Die Freiheit eines Zirkusmenschen

Fabelhafte Freakshow im Krystallpalast Varieté

  Die Freiheit eines Zirkusmenschen | Fabelhafte Freakshow im Krystallpalast Varieté

Ein Büroangestellter fällt vom Himmel und landet inmitten eines Zirkuszelts voller Freaks: Mit »Mortale« gastiert zeitgenössische, Kleinkunst-Sehgewohnheiten sprengende Zirkuskunst im Krystallpalast Varieté.

Die »letzte Wunderkammer« nannte der Kulturphilosoph Thomas Macho einmal die Freak- oder Side-Shows, die sich ab Mitte des 19. Jahrhunderts großer Popularität erfreuten. Das Ausstellen deformierter Menschen und schräge bis eklige Darbietungen bildeten den Kern dieser Schauen, die oft am Rande eines klassischen Zirkus mitreisten, woraus der Alternativname Side-Show resultiert. Seit den 1990ern ist diese Kleinkunstform – dieses Mal emanzipiert, weil von den Akteuren selbst ausgehend – reaktiviert worden, sind Side-Shows feste Bestandteile von Tattoo-Messen, Straßentheater-Treffen und Musik-Festivals. Ein hochkarätiges Stück zeitgenössischer Zirkuskunst, die mit einem guten Schluck Side-Show versetzt wurde, ist nun im Krystallpalast Varieté zu erleben.

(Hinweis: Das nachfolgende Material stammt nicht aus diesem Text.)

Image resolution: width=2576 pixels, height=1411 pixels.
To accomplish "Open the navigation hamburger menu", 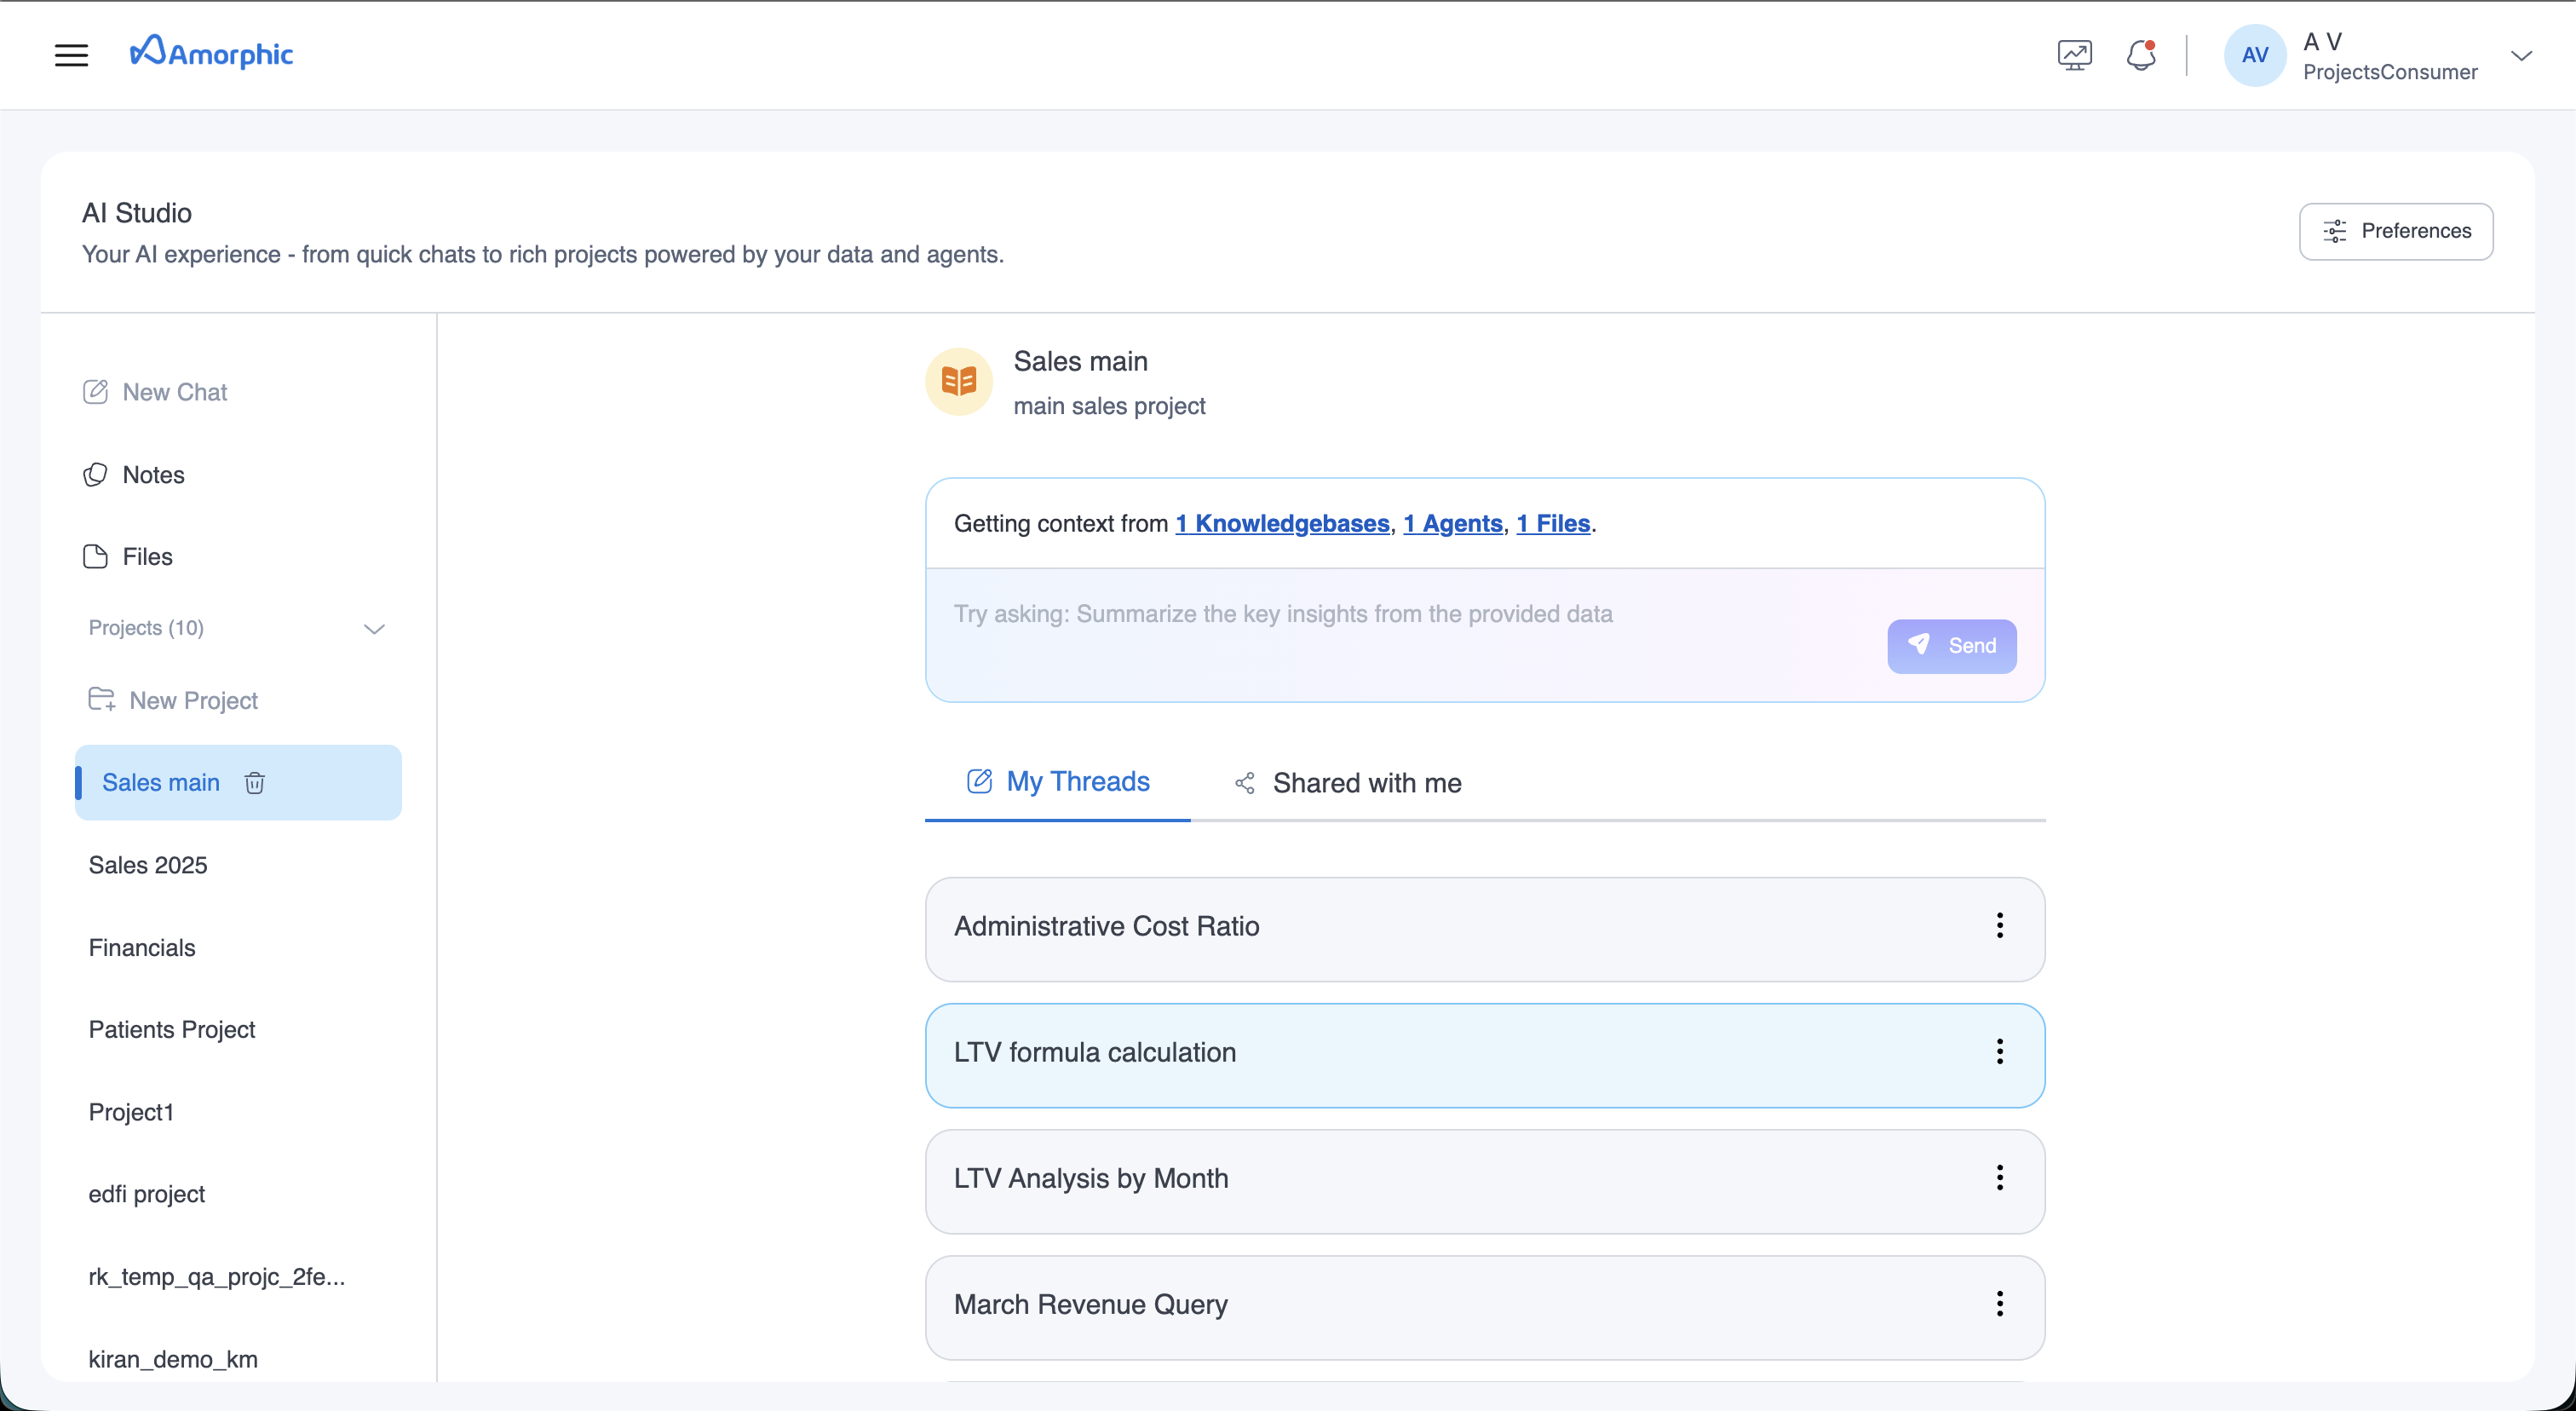I will click(71, 55).
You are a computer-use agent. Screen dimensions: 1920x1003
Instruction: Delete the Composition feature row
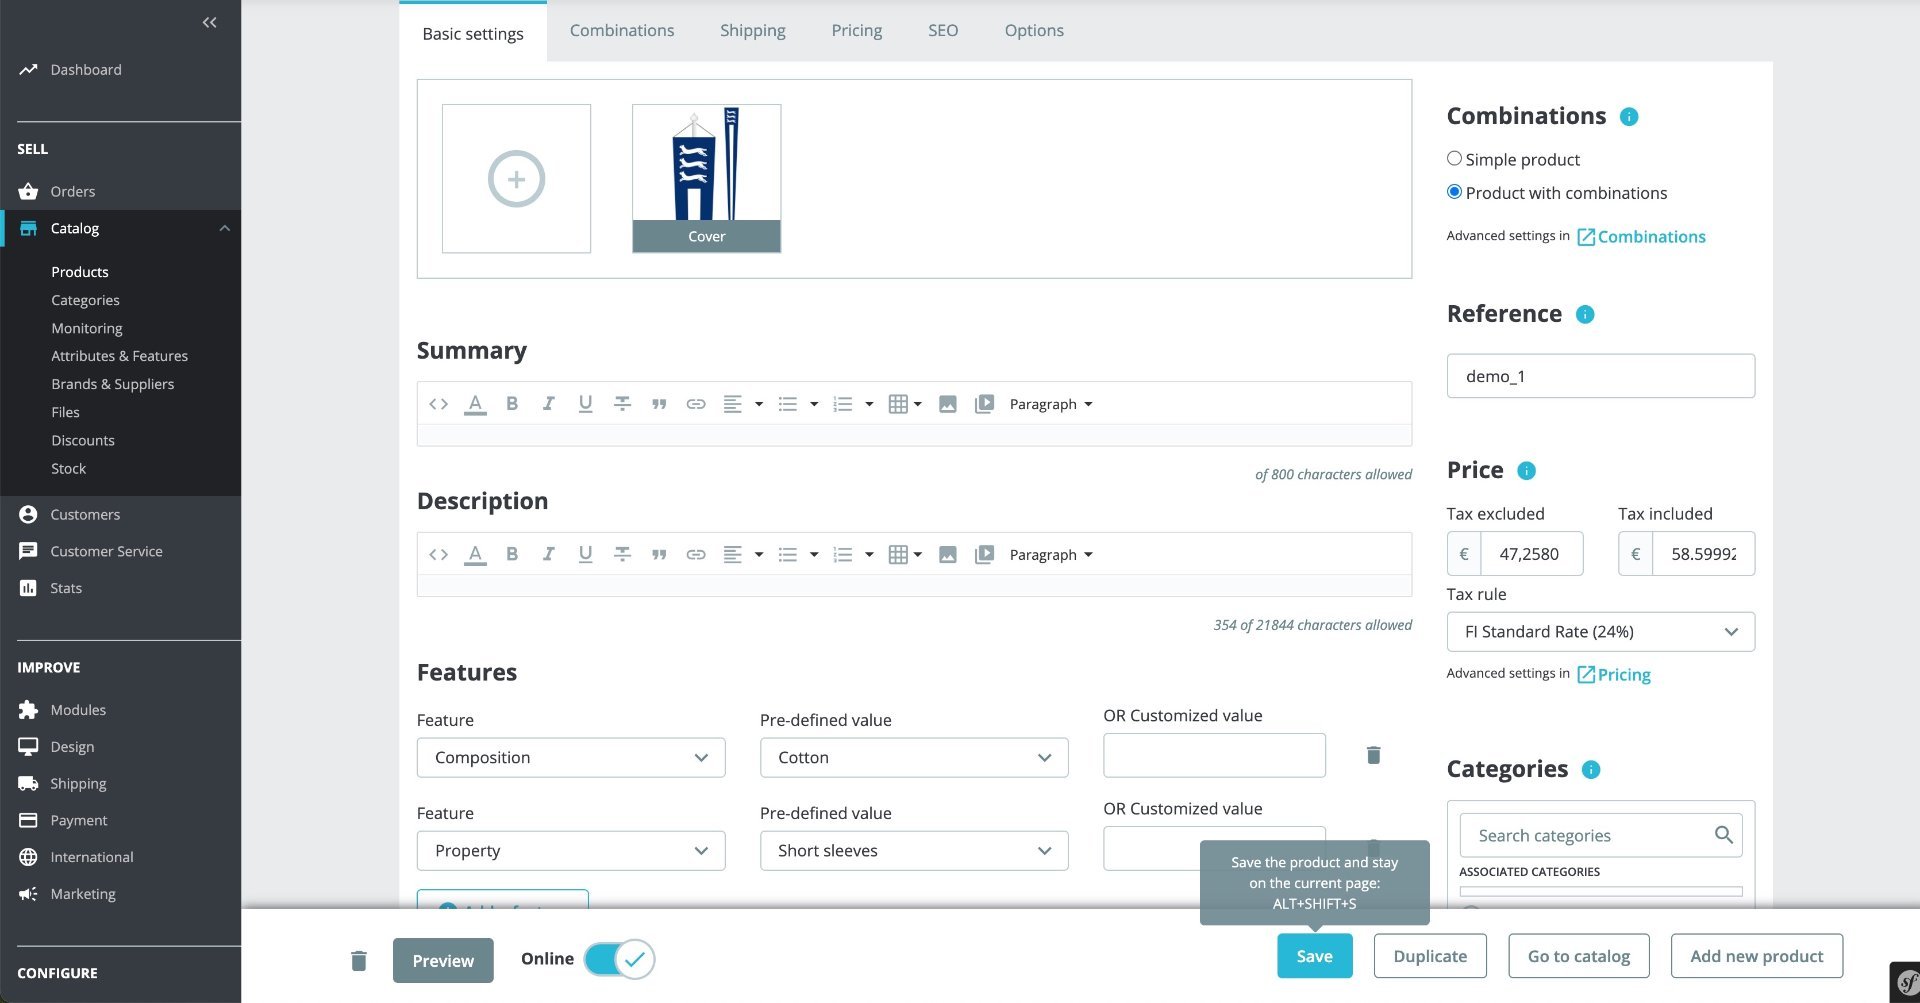point(1373,755)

Als Zirkusmärchen wird die schwedische Show – bis auf eine deutsche Artistin stammen alle aus dem hohen Norden – betitelt, und da ist was dran. Zauberhaft und poetisch ist der Rahmen für die zum Teil schön skurrilen Einlagen. Ein Büroangestellter fällt vom Himmel und landet inmitten eines Zirkuszelts. Die fahrenden Leute betrachten den fliegenden Fremden zunächst argwöhnisch, doch mit seinen Kunststücken kann er das geschulte Auge der Artisten beeindrucken und verwandelt sich selbst zur freakigen Zirkuskreatur und zum neuen Mitglied der Truppe. So wie er sich vom gestriegelten Anzugträger zum die Freiheit eines Zirkusmenschen kostenden Individuums verwandelt, steigert sich die Dramaturgie des Abends in ihrer hypnotischen Wirkung. Der sich solcherart aufbauende Sog spaltet das Publikum, begeistert die einen, lässt die anderen mit einem Achselzucken oder »Igitt« zurück. Auch das ist eine typische Side-Show-Eigenschaft.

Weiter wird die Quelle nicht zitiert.